Native Memory Loss

At a loss for words. This is a phenomenon sometimes experienced by native speakers after they have lived in a country where a different language is spoken for a considerable period of time. Especially those who are not working in the language industry. By and by, they simply forget the language they used to speak as a child or younger adult, because they usually try to communicate in the language of the country they live in.

I had a colleague once, a US lady, who at that time had been living in Austria for roughly ten years. She worked in marketing and had never had a dedicated linguistic education other than the usual language classes in school. Whenever she had to write an official text in English, her native tongue, she used to come to us translators in the documentation department to have it checked. She once said: “It is strange, but sometimes I am not sure whether what I think is English or German. It gets harder and harder to keep the words apart!”

My father was born in another country. He came to Austria as a teenage boy. Now, after having been living in this country for over 60 years, he says that he could barely say a straight sentence in his native language. Lack of practice and the constant presence of another language and culture made him forget all but the most basic vocabulary.

Language skills need permanent practice to remain eloquent. Growing up with a language doesn’t mean you will be good at it for the rest of your life. If you don’t hone your language skills, they will get dull. People working in the language industry practice their languages at all times. They cannot forget their languages, because they permanently work in both (or all) of them.

…another reason for having translations done by professional translators.

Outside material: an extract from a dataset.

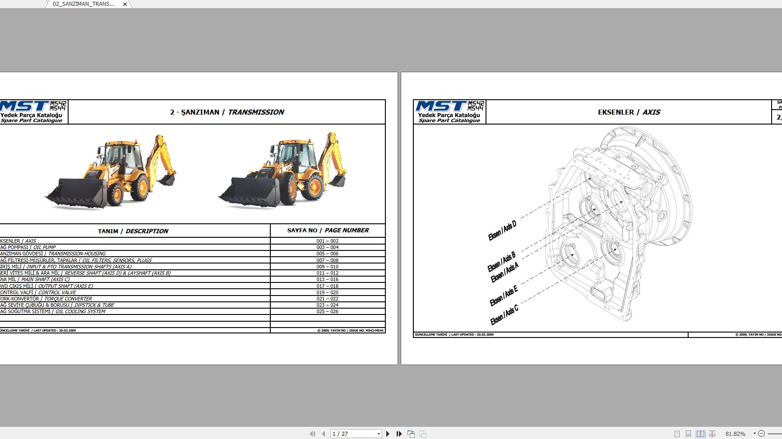Expand the page selector next to 1/27
The width and height of the screenshot is (782, 439).
[x=379, y=434]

Reliable quality comes from permanent practice


2 Responses to “Native Memory Loss”

  1. Elli Strauss Says:

    Hi Karoline

    Absolutely agree. I have lived on both sides of the Atlantic and native in both German (+ Swiss German) and English. Now that I’m back in the US, the native English is dominant, but in the past I’ve often wondered if I’m not using German sentence structure in my English…Now that I’m working as a full time translator/interpreter and editor I’m more conscious of the differences. Good luck on your blog…had not heard of it previously.
    I have been so busy that I have not had a chance to actually put up the website for my translation services that I’ve been planning for almost a year.